Automated high throughput patch clamp studies of voltage gated ion channels in hiPSC-derived neurons - Sophion

Automated high throughput patch clamp studies of voltage gated ion channels in hiPSC-derived neurons

Author(s): David Nagy, Weifeng Yu, Naomi Okugawa, Kathryn L Lee, Sandra J Engle, Christopher A Hinckley

Human induced pluripotent stem cell (hiPSC) derived neurons express native complements of human ion channels and their accessory proteins providing enhanced translatability from early in vitro studies to patient biology. Despite this promise, few studies have examined the suitability of hiPSC neurons for automated patch clamp studies. Here, we establish the feasibility of recording voltage gated channel activity from hiPSC derived excitatory neurons in 384 well format with the Sophion Qube automated patch clamp system.

hiPSC derived neurons were generated by overexpression of the transcription factor NGN2 driven from a stably integrated cassette in the AAVS1 locus. We first optimized dissociation procedures with 2-3 weeks in vitro NGN2 neurons by assessing the percentage of cells with voltage-gated sodium (NaV) and potassium (KV) currents on the Qube 384 system. Recordings following optimized dissociation found that ~30% of single cells had NaV currents >200 pA, leading to recordings of >100 cells in parallel. Minimal reduction of experimental throughput was observed with recordings following culture up to four weeks. Isolation of NaV currents with cesium internal solution showed expected NaV activation and inactivation curves with mean NaV currents >1 nA. Exchange of intracellular solution from cesium to potassium-based reversed block of KV channels did not significantly impact recording success rate. In multi-cell recording configurations, we attained success rates of ~80%, sufficient to examine dozens of experimental conditions simultaneously.

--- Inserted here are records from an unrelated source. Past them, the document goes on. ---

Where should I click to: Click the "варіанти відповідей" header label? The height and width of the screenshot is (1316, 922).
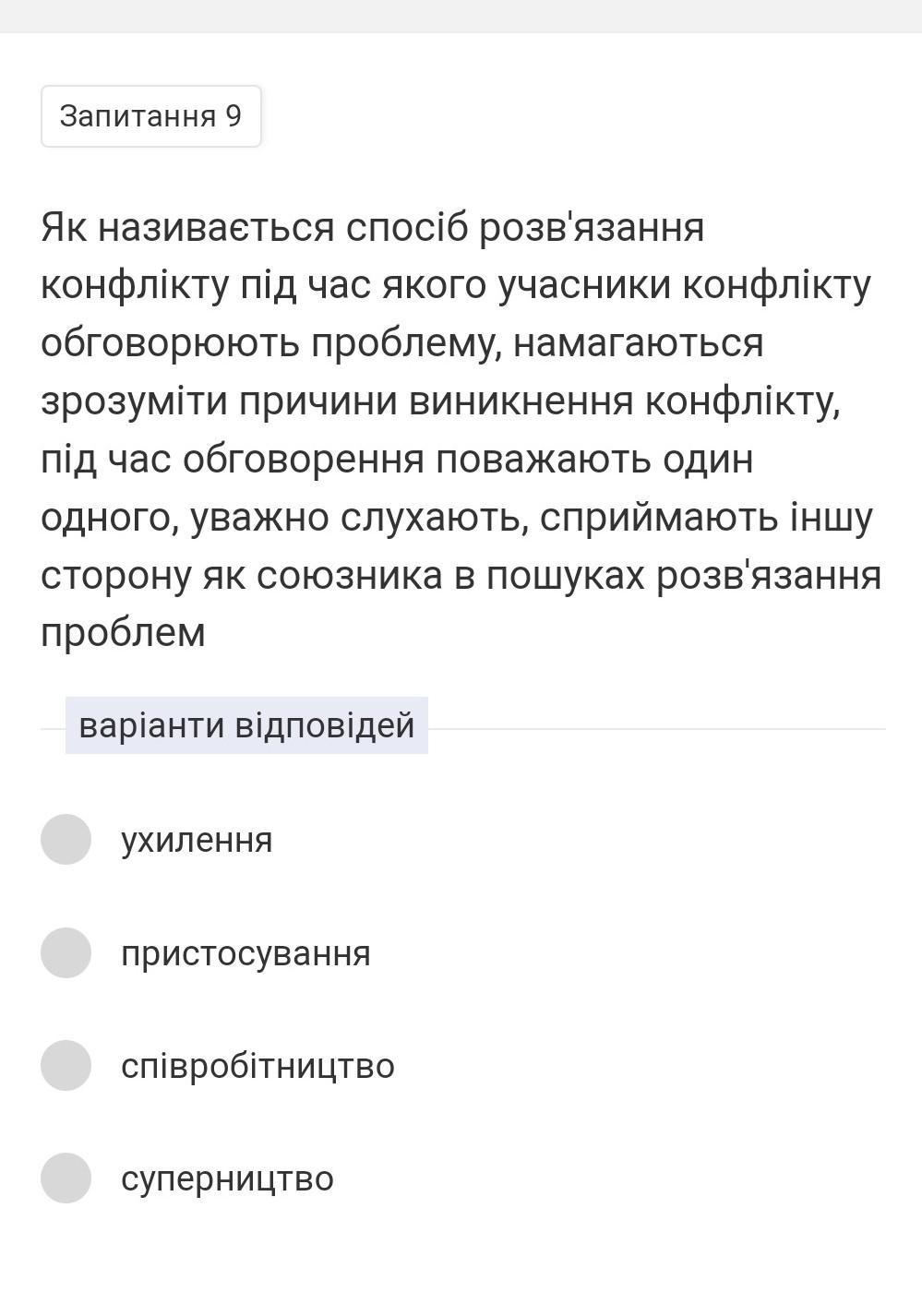246,725
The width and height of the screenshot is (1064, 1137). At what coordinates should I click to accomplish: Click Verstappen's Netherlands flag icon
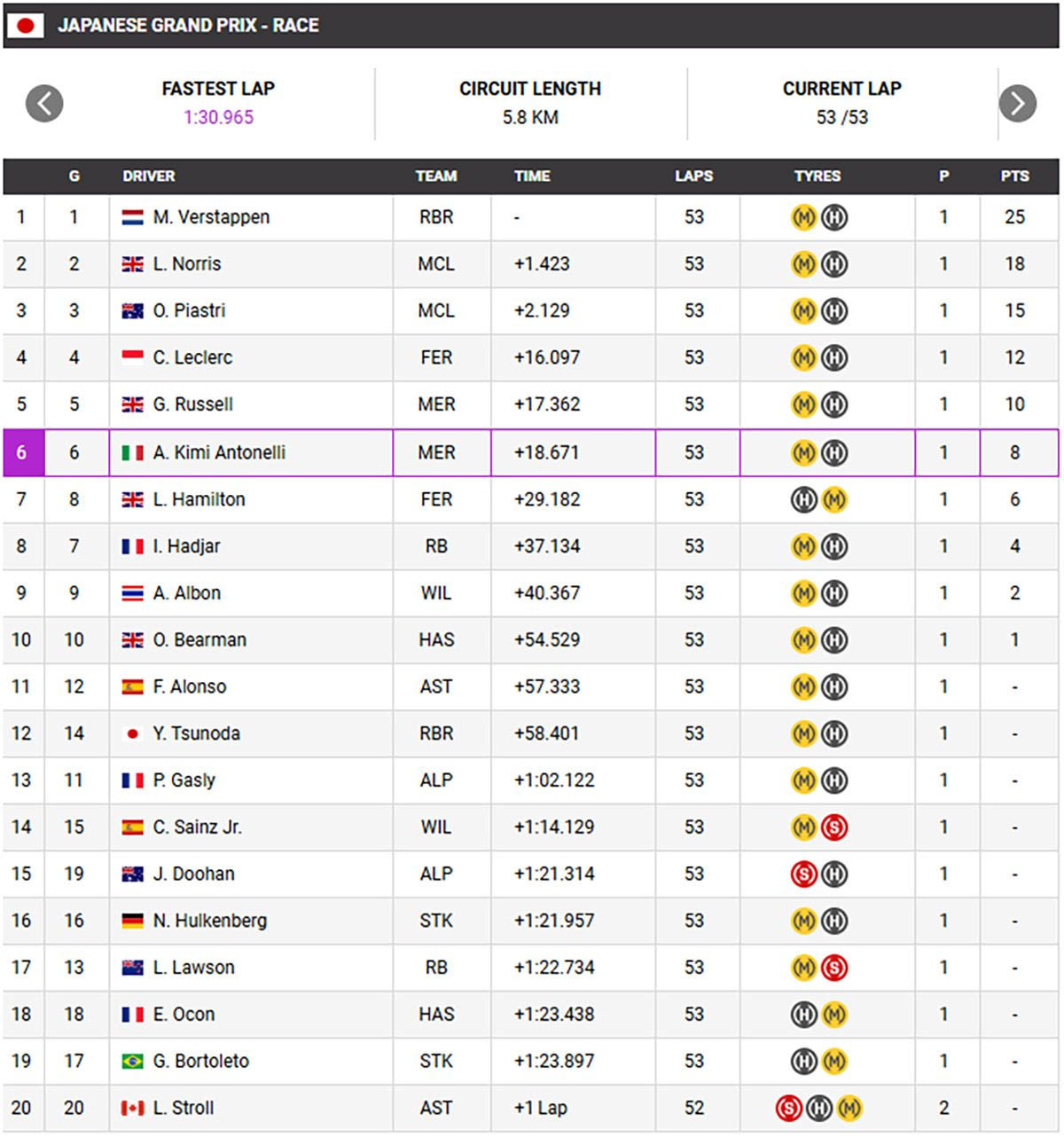coord(132,217)
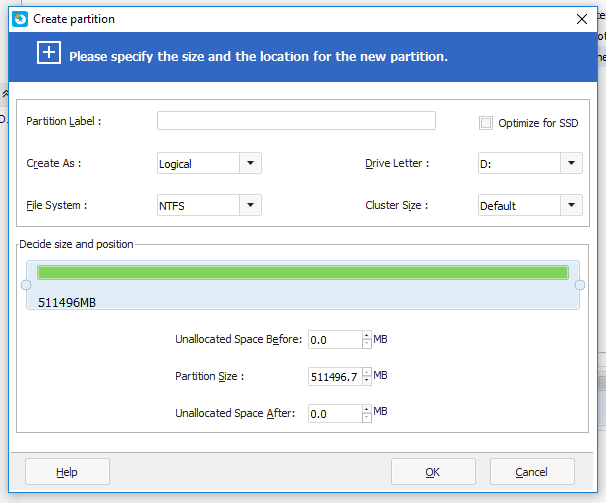Screen dimensions: 606x503
Task: Enable the Optimize for SSD checkbox
Action: coord(486,123)
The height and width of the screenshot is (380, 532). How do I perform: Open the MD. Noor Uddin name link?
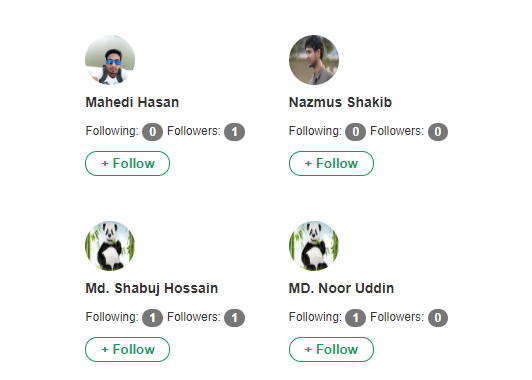(x=341, y=288)
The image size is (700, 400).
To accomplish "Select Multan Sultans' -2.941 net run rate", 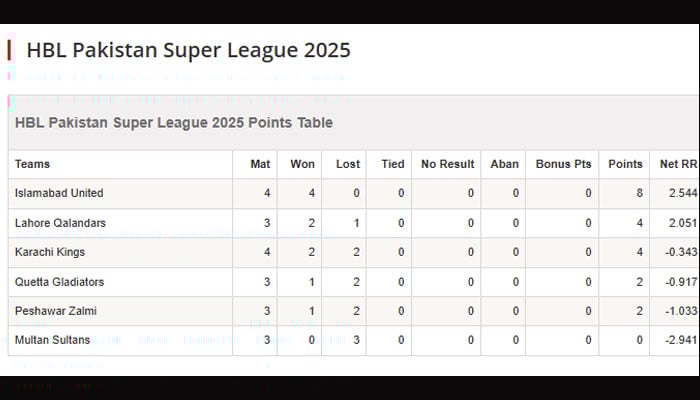I will coord(681,340).
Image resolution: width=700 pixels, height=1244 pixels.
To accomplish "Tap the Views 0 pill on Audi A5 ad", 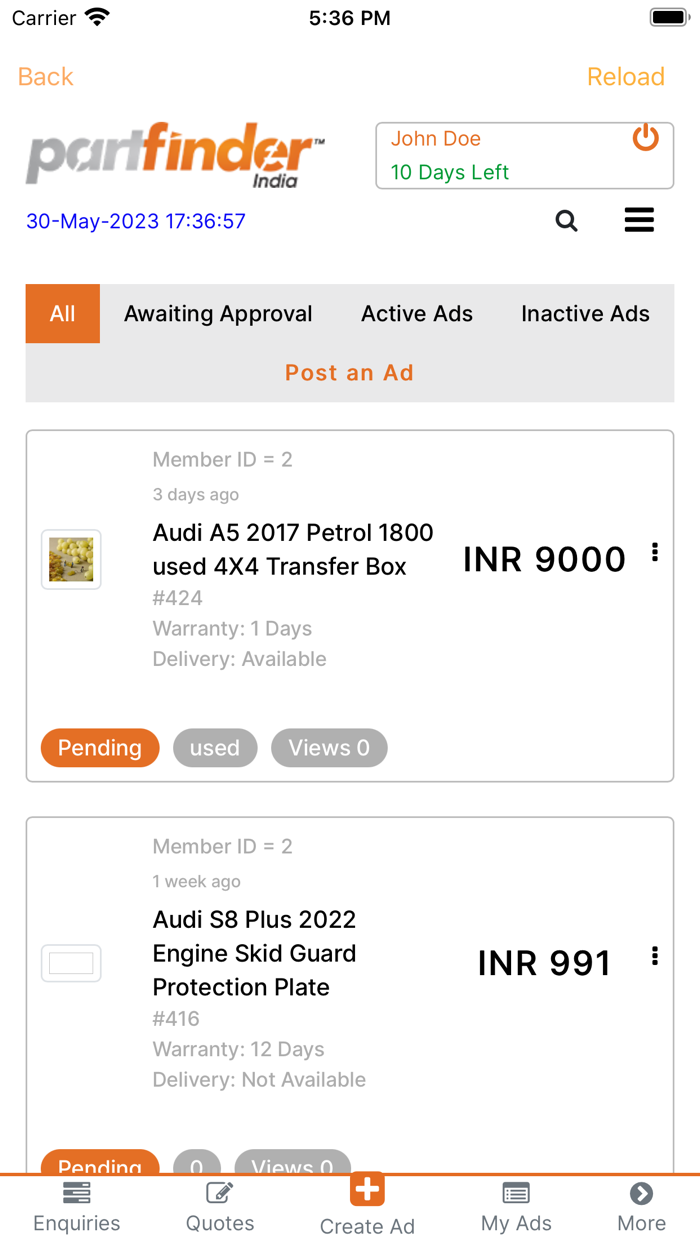I will (329, 747).
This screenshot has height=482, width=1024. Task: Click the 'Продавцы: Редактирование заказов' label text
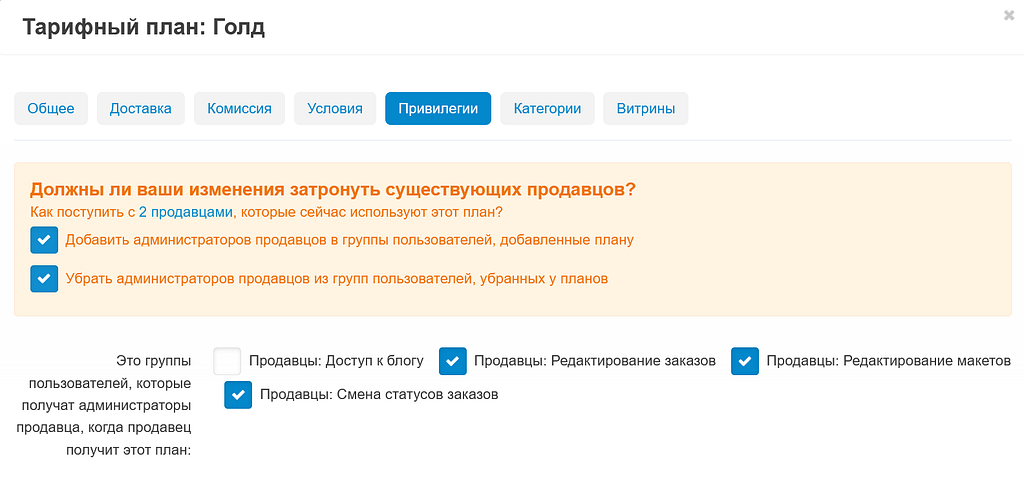point(594,361)
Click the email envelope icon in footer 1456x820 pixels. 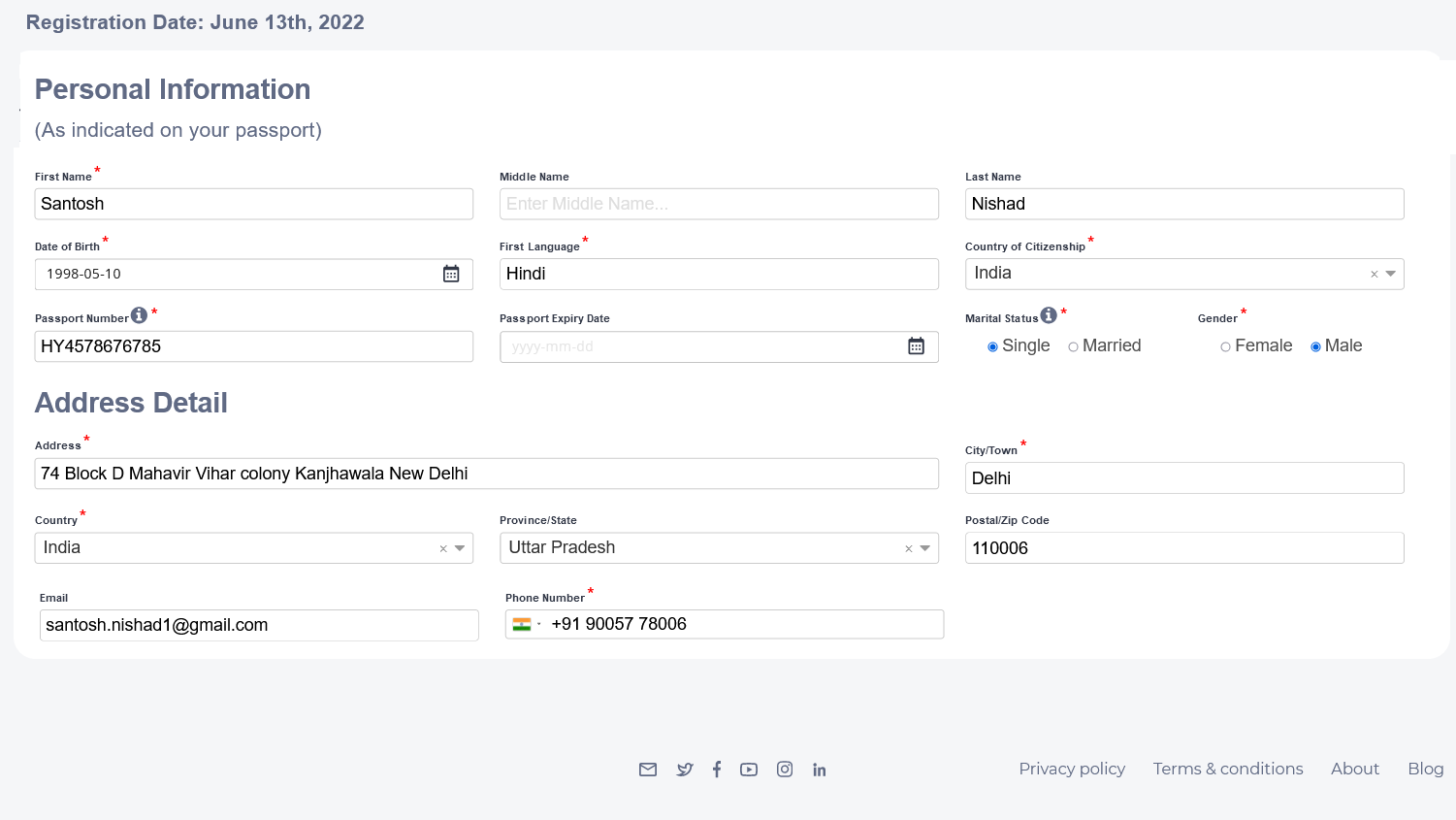click(648, 770)
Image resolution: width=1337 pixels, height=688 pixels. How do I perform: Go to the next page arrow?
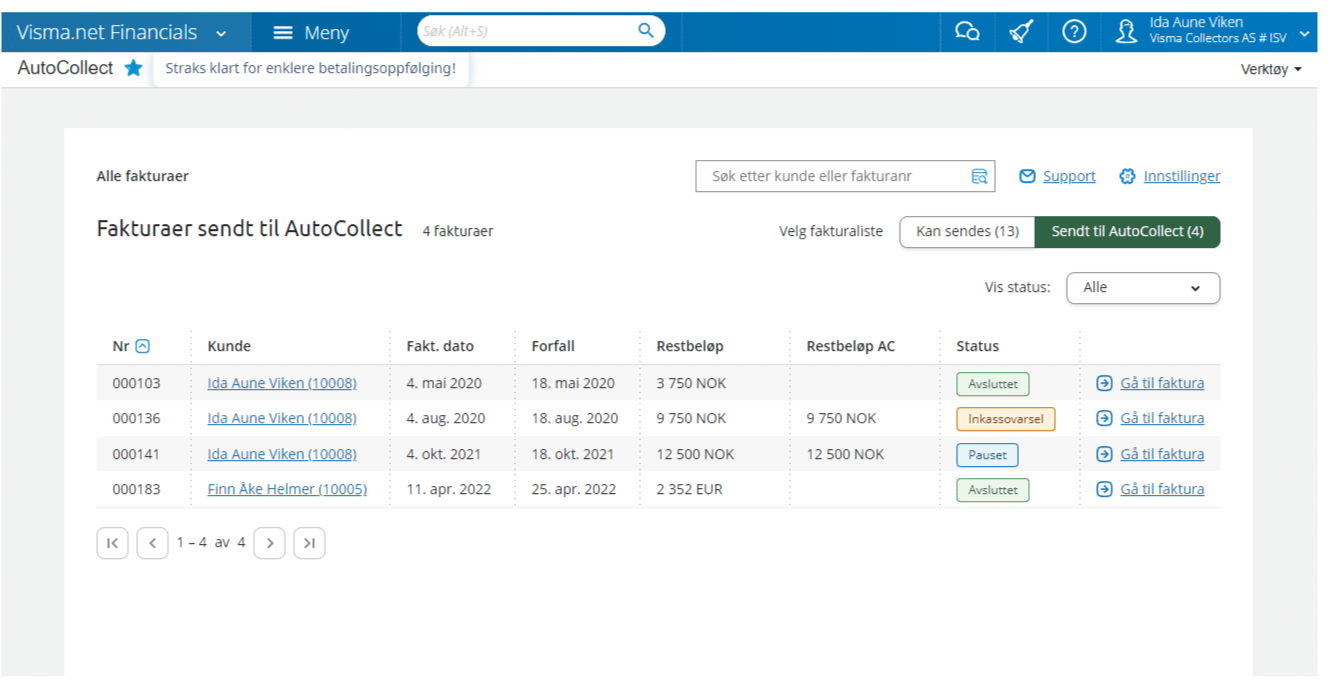coord(270,543)
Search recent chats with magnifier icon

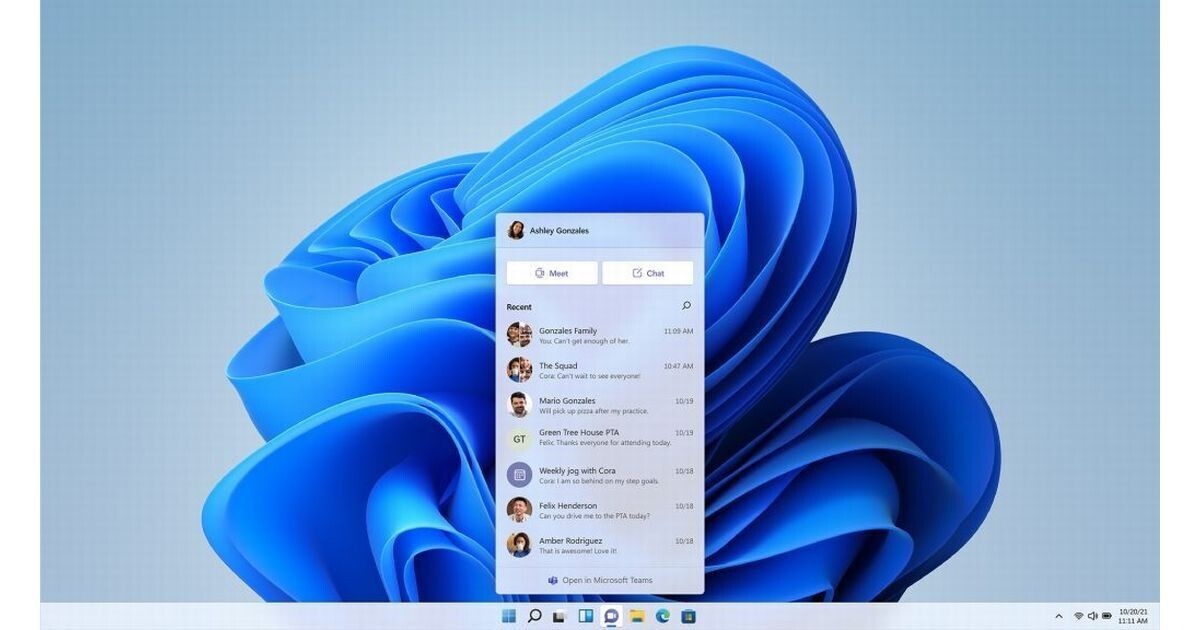(x=686, y=306)
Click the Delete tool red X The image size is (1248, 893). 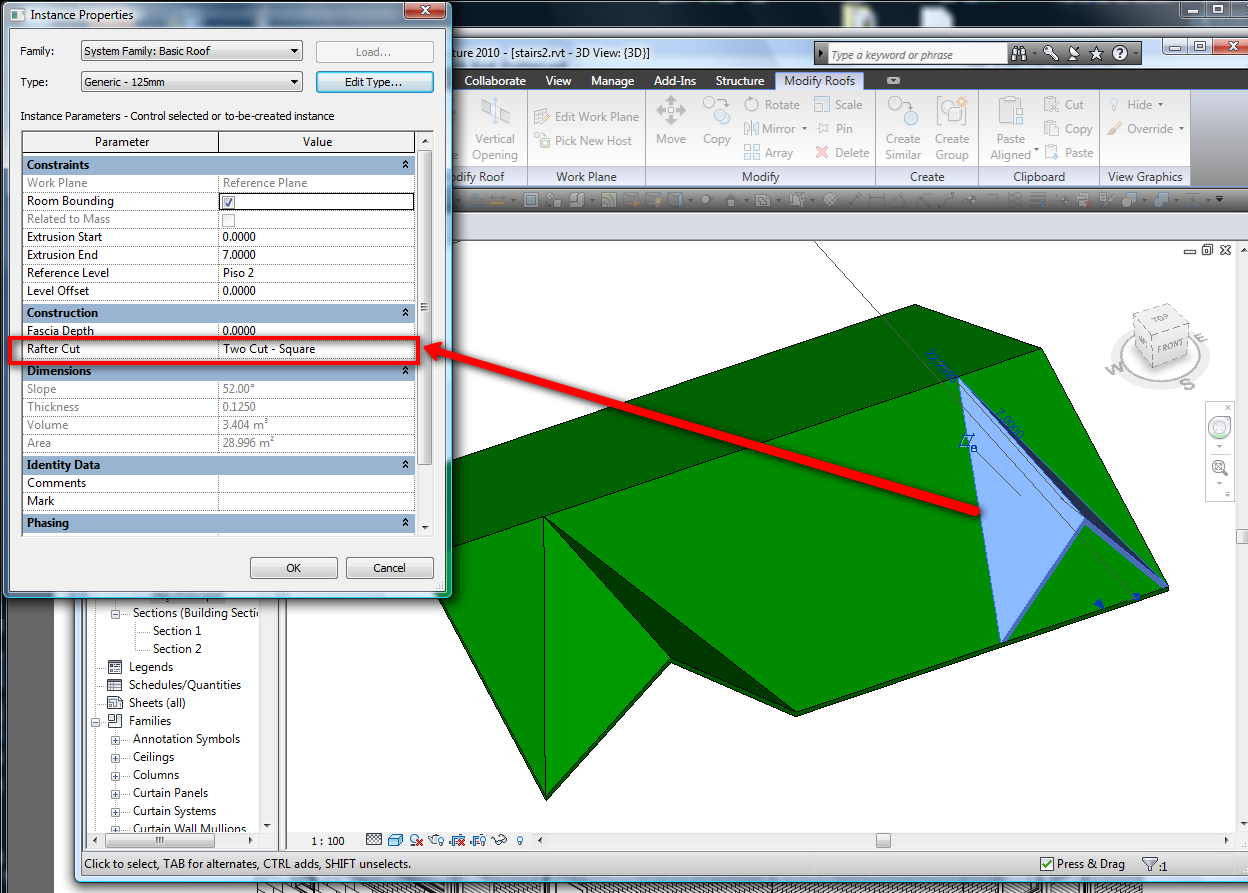click(x=822, y=153)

These results suggest that key hiPSC NGN2 neuronal properties, NaV and Kv activity, are retained in conditions that support high throughput patch clamp studies. Furthermore, we show that the automated patch clamp drastically increases experimental throughput for hiPSC neuron neurophysiology. Future studies will examine properties of other hiPSC derived neuronal types and establish the diversity of ion channels amendable to automated recordings.